The gorgeous sandy beach of Tel Aviv is the perfect spot to catch a sunset. Accompanied by a beer or wine or whatever you prefer, kick off your shoes and feel the sand between your toes as the Mediterranean laps gently at the shore just meters away. You could also wind down the day at one of the many beachside cafes, the choice is yours.
The mountain fortress of Masada stands on an isolated rock plateau in the south east of Israel, overlooking the Dead Sea. The tale of Masada is one of Jewish heroics, 1000 inhabitants committing mass suicide rather than surrendering to their Roman enemies. Take a walk up the Snake Path to the top of Masada if you’re feeling adventurous, otherwise take the cable car (see pic).
The magical terraces of Baha’i in Haifa are possibly just off the primary tourist track. But they really should be added to your visit to Israel. The Baha’i gardens must be one of the most beautiful gardens in the world and are a memorial to the founders of the Baha’i Faith, attracting pilgrims from around the world. Free to enter though you should dress modestly.

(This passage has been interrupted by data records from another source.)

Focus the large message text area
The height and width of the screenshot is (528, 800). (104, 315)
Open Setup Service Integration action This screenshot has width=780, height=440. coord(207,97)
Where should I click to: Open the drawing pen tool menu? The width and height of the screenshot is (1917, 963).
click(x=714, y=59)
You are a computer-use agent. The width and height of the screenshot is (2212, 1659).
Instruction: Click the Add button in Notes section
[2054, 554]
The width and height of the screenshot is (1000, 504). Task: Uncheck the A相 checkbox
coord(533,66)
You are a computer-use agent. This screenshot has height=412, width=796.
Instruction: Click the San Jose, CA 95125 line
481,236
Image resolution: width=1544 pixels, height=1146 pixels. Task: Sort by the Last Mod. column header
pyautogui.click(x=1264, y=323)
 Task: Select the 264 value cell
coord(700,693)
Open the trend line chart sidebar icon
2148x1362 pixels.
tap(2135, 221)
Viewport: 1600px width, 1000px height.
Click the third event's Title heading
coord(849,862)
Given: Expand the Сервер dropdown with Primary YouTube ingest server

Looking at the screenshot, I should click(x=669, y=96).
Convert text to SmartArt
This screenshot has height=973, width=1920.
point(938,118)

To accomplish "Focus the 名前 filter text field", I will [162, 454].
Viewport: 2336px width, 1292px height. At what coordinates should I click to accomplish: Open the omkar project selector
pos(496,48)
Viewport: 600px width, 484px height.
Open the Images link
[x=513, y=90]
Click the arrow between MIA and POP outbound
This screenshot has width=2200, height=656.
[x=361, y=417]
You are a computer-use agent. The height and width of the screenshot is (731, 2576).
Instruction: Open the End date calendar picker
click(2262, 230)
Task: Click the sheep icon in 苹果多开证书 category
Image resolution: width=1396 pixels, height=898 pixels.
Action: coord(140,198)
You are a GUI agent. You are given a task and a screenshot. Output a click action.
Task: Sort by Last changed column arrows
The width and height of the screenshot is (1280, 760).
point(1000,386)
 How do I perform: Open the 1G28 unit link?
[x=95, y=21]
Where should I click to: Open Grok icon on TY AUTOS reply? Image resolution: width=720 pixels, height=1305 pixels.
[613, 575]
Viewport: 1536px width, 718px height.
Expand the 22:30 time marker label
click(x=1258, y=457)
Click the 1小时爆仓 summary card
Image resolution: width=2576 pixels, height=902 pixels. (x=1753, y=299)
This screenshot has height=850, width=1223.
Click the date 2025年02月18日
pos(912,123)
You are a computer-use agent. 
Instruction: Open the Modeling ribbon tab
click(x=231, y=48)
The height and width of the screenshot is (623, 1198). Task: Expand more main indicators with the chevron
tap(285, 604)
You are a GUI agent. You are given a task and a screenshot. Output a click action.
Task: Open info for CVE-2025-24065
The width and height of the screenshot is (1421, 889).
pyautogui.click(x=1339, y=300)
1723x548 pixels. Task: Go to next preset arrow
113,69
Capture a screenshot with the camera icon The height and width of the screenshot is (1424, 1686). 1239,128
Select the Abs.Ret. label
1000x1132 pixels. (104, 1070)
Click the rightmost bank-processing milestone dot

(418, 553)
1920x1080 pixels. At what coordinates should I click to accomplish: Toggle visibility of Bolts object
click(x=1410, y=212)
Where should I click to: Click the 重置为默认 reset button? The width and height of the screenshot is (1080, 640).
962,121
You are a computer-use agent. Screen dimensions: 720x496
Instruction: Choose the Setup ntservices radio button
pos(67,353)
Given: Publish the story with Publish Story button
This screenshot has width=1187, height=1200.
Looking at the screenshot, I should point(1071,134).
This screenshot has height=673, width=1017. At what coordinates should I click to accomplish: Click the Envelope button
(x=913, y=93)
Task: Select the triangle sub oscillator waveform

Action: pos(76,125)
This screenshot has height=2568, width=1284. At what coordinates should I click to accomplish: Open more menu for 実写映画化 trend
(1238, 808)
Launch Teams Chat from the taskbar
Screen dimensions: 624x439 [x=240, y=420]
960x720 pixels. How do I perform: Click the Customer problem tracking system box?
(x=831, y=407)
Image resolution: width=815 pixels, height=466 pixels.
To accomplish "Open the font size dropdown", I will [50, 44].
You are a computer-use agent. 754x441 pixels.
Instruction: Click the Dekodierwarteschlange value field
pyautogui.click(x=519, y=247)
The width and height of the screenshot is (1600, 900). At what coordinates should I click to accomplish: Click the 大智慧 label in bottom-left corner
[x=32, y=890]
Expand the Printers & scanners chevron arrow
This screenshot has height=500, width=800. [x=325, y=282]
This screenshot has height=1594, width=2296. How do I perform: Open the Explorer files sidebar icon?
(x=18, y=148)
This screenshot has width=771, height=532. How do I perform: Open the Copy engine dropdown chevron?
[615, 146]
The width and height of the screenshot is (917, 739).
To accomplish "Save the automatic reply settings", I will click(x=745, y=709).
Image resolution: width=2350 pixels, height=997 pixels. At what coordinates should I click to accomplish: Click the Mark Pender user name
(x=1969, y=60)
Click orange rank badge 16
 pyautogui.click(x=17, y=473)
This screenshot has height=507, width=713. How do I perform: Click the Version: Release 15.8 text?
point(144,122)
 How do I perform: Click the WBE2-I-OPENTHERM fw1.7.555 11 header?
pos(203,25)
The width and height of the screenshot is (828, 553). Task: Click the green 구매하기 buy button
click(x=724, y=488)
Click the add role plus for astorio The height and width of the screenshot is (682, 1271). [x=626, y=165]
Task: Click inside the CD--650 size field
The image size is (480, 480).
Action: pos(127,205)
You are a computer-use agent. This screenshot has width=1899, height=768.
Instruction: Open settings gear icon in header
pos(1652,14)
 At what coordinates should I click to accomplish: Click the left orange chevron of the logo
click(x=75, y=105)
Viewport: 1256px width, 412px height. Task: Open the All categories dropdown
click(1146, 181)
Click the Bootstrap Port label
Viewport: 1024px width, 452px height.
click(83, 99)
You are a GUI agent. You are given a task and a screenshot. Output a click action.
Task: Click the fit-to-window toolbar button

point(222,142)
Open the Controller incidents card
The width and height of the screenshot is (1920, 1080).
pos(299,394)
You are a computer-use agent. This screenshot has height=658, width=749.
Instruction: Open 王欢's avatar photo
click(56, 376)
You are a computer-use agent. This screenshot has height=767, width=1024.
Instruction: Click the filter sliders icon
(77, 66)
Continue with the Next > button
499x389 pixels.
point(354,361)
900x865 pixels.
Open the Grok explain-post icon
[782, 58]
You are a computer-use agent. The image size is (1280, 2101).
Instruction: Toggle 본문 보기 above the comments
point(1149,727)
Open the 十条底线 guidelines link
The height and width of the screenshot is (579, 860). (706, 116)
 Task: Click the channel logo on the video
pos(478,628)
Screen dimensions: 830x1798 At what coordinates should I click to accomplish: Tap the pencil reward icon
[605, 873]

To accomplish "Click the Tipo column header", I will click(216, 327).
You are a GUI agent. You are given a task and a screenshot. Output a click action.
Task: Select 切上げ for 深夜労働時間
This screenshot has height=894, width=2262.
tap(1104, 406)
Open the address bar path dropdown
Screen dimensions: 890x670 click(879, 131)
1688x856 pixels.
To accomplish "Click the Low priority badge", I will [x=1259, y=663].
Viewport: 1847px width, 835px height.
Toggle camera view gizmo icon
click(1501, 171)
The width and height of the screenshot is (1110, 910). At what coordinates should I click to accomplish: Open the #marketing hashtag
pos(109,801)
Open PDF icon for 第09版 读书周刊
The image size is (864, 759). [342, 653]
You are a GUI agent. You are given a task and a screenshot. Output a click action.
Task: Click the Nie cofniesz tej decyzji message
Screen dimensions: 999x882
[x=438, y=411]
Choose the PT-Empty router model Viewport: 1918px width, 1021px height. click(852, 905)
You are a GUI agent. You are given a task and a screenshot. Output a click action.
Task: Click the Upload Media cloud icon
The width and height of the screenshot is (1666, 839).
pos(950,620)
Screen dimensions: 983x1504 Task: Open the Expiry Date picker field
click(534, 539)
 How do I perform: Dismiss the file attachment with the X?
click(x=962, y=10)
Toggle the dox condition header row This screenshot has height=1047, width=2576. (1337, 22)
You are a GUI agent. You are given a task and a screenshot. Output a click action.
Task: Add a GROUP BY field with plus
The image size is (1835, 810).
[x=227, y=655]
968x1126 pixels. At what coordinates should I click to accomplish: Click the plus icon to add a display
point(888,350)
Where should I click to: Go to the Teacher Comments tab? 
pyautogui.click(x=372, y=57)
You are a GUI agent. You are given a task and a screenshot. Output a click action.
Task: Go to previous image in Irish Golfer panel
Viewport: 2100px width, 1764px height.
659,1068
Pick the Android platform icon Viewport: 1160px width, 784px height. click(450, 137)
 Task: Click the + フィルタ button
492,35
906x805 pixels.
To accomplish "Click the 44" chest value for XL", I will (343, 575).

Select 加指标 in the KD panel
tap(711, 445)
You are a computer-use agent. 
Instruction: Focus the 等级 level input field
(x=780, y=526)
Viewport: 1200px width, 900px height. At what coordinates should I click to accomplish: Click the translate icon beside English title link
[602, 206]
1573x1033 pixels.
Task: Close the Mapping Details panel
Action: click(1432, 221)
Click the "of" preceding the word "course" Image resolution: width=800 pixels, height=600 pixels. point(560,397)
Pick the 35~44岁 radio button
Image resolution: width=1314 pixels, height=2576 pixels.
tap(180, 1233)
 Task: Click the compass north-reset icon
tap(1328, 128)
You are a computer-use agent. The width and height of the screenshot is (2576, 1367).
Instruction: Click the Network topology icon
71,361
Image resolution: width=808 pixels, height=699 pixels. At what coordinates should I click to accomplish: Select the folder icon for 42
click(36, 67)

In Tel Aviv the nightlife is legendary, you can find pretty much anything you need for a good night out. There are countless bars and clubs, as well as museums, theaters, galleries, dance centers, and concert halls for the more cultured evening. If you have the energy, Tel Aviv can keep you occupied until the early hours, including the many restaurants and cafes throughout the city. During the summer months, try a night out at one of the beach-side cafes and bars.